As a general rule, easements may not be used by owners of land other than of the dominant land. This was confirmed Peacock v Custins [2002]. Peacock v Custins [2002] and Das v Linden Mews [2002] are opposed over the possibility of a dominant land owner using easements to access non-beneficial ancillary land. The only clear exception to this rule, given that Wall v Collins [2007] should be ignored, is National Trust v White [1987], where the owners of dominant land permitted an easement to be used to access an ancillary car park.

Successors

Successors of servient landowners

In unregistered land, legal easements will bind everybody, and equitable easements will require registration as class D(iii) land charges under the Land Charges Act 1972 if created after 1925.

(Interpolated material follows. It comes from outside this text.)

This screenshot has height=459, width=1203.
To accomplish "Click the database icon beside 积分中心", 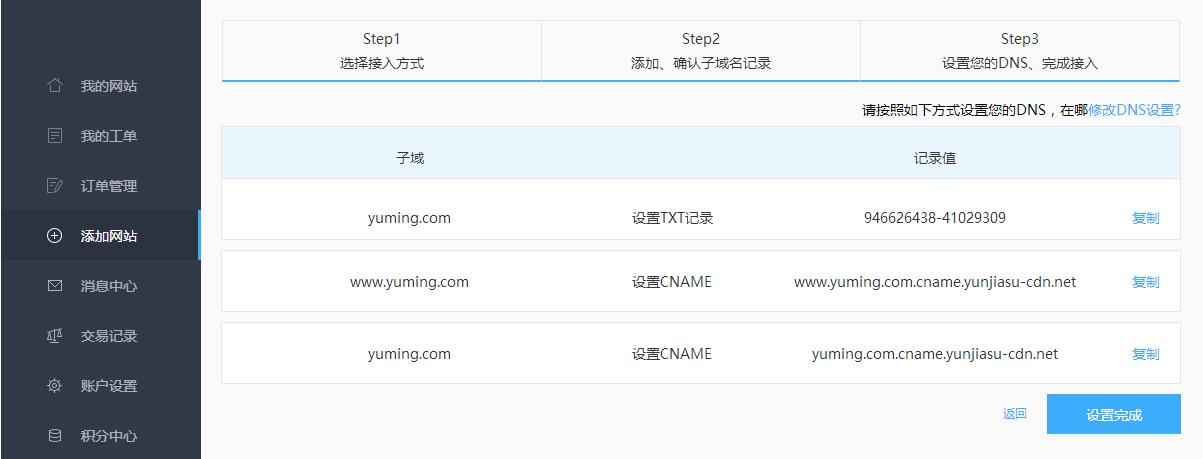I will coord(55,436).
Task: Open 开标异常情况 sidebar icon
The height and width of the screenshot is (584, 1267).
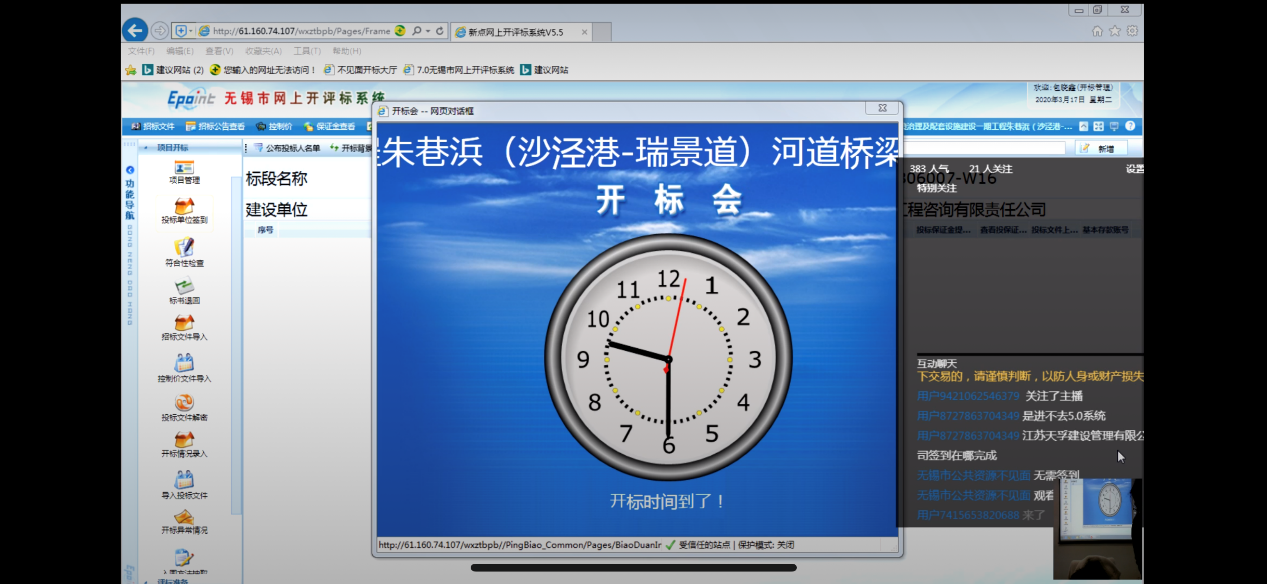Action: coord(184,521)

In registered land, legal easements will override first registration, according to Schedule 1, paragraph 3 of the Land Registration Act 2002 and will bind successors if protected by registration. Equitable easements must be recorded on the land charges register of servient land to bind successors of servient land, unless overriding when the Land Registration Act 2002 came into force.

Successors of dominant landowners

Easements are automatically passed to successive dominant landowners provided a deed is used in the relevant conveyance. In the alternative, the benefit of easements may be expressly assigned.

Extinguishment of easements

Easements can be extinguished where: the dominant and servient land are merged together (merger); an express release deed is executed, or the easement is impliedly extinguished with mutual intentions. The latter method is very difficult to ensure, given that in Benn v Hardinge [1992], an easement was not impliedly extinguished despite a lack of use for over 175 years.

The Law Commission has proposed that extinguishment should be possible either by registration, after 20 years without use, or on application to the Land Chamber of the Upper Tribunal.